### WORK REQUIRED
Each line of the listing that contains the word "computer" is to be copied.

### PROVIDED MATERIAL
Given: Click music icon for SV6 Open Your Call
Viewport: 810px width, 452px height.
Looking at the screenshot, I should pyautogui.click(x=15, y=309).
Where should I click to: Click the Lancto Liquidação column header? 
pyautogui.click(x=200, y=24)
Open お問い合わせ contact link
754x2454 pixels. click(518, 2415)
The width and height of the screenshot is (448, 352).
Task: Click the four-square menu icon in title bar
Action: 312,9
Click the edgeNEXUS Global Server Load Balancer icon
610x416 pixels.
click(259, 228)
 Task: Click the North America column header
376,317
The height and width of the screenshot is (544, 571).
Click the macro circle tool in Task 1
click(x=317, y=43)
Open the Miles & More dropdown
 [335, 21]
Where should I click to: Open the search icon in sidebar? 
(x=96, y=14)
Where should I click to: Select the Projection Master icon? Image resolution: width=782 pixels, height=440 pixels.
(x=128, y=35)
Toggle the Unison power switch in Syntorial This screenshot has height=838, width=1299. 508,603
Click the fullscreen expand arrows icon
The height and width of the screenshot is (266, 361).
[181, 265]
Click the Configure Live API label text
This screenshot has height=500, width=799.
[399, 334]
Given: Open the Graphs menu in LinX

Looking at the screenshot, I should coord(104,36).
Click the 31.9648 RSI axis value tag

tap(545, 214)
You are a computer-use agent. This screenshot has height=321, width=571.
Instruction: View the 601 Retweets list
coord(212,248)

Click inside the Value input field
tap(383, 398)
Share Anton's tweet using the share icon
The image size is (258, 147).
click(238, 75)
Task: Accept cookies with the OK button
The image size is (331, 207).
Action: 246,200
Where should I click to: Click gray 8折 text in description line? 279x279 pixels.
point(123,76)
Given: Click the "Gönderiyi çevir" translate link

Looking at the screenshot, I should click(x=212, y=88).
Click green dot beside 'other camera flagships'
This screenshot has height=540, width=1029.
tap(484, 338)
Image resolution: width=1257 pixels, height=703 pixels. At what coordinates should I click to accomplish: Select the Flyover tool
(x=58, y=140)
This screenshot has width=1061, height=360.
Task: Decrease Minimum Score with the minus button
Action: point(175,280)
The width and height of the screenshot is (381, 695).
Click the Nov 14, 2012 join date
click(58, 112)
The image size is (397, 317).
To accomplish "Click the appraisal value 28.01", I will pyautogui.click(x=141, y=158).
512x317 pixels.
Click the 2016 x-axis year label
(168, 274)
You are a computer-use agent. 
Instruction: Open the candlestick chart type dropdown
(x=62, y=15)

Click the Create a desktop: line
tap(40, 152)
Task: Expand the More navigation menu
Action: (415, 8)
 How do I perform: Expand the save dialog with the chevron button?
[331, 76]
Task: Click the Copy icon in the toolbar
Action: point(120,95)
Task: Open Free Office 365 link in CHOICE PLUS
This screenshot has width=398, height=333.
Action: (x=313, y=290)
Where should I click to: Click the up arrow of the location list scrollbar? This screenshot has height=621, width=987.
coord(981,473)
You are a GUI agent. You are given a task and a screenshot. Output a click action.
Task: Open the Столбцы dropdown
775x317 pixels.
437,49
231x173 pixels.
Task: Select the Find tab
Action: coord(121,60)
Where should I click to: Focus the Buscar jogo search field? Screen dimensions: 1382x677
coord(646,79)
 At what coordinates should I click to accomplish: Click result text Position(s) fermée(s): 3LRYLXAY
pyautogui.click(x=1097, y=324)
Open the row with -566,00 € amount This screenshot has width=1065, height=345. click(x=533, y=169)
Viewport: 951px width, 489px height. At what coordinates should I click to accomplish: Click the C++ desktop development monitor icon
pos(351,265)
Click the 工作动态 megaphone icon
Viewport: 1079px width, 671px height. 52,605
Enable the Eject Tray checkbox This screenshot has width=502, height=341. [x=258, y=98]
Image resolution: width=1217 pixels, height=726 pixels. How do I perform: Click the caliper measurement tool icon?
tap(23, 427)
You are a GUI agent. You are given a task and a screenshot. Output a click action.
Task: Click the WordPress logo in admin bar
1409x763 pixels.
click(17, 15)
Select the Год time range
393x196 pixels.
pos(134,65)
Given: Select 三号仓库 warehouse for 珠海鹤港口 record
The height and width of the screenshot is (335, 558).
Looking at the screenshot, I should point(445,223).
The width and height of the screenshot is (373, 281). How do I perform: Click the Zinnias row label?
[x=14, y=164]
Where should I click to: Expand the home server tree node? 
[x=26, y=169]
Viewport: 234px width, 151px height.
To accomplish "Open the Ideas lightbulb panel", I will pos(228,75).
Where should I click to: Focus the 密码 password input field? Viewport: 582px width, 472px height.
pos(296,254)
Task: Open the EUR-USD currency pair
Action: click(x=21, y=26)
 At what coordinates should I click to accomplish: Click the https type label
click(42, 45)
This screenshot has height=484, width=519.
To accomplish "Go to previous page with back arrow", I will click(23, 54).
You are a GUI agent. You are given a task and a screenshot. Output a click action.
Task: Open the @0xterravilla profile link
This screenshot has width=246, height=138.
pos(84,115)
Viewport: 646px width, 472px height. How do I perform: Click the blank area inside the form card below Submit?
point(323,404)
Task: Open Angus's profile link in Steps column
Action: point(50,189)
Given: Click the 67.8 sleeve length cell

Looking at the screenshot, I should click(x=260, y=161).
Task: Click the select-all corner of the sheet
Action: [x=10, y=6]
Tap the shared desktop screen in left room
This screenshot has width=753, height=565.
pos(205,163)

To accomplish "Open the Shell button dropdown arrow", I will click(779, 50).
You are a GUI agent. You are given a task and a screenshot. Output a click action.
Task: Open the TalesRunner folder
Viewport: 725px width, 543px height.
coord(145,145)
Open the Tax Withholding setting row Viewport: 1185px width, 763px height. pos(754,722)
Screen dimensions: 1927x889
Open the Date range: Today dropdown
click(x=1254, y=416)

### RESPONSE TO THE TASK
You are a computer-use agent. This screenshot has height=321, width=571.
You are a computer-use agent. 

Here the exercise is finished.